Apolipoprotein composition and particle size affect HDL degradation by chymase: effect on cellular cholesterol efflux.

摘要

Mast cell chymase, a chymotrypsin-like neutral protease, can proteolyze HDL3. Here we studied the ability of rat and human chymase to proteolyze discoidal pre beta-migrating reconstituted HDL particles (rHDLs) containing either apolipoprotein A-I (apoA-I) or apoA-II. Both chymases cleaved apoA-I in rHDL at identical sites, either at the N-terminus (Tyr18 or Phe33) or at the C-terminus (Phe225), so generating three major truncated polypeptides that remained bound to the rHDL. The cleavage sites were independent of the size of the rHDL particles, but small particles were more susceptible to degradation than bigger ones.
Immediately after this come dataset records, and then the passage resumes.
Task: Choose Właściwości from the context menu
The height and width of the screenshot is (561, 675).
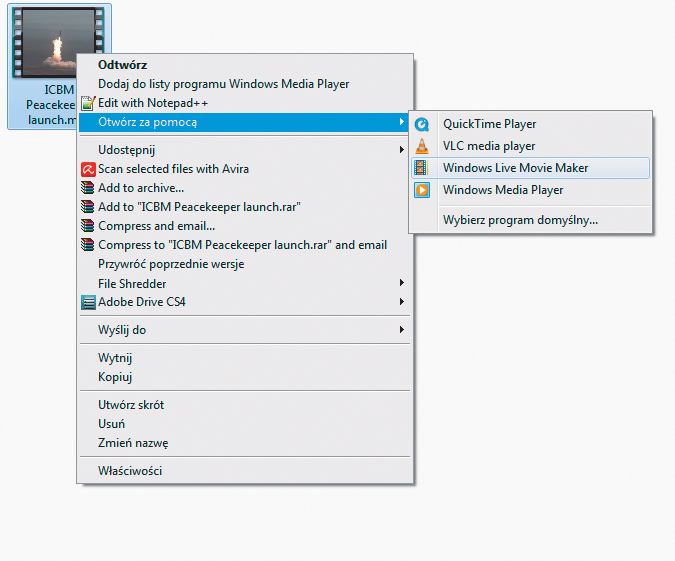Action: click(129, 471)
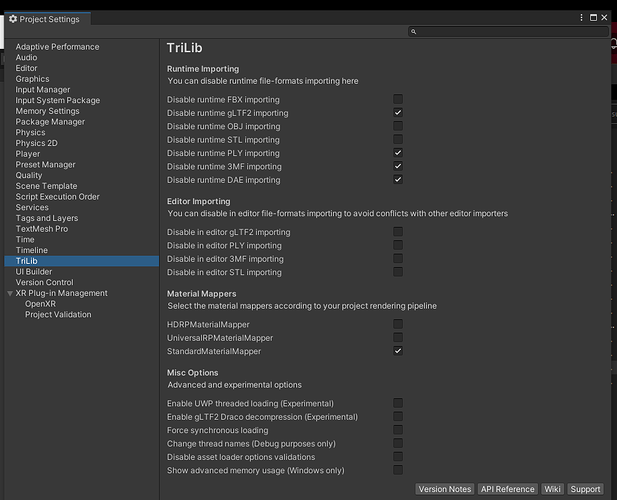Click the gear icon in Project Settings tab
617x500 pixels.
(13, 19)
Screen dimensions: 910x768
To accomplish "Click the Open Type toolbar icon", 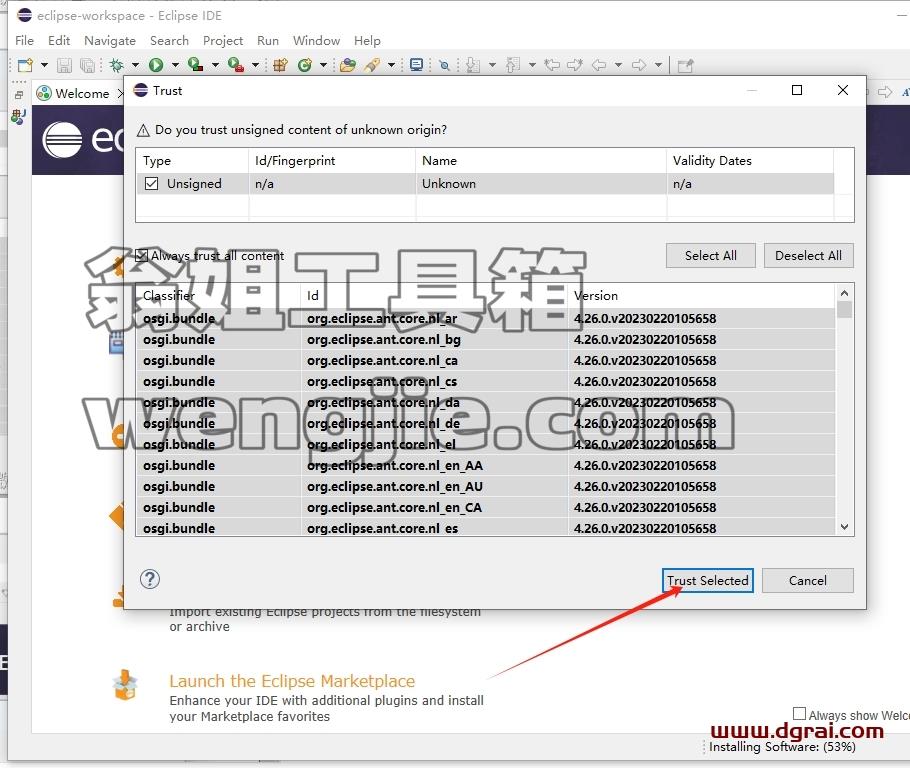I will point(348,65).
Chymase-induced truncation of apoA-I yielded functionally compromised rHDL with reduced ability to promote cellular cholesterol efflux. In sharp contrast to apoA-I, apoA-II was resistant to degradation. However, when apoA-II was present in rHDL that also contained apoA-I, it was degraded by chymase. We conclude that chymase reduces the ability of apoA-I in discoidal rHDL particles to induce cholesterol efflux by cleaving off either its amino- or carboxy-terminal portion. This observation supports the concept that limited extracellular proteolysis of apoA-I is one pathophysiologic mechanism leading to the generation and maintenance of foam cells in atherosclerotic lesions.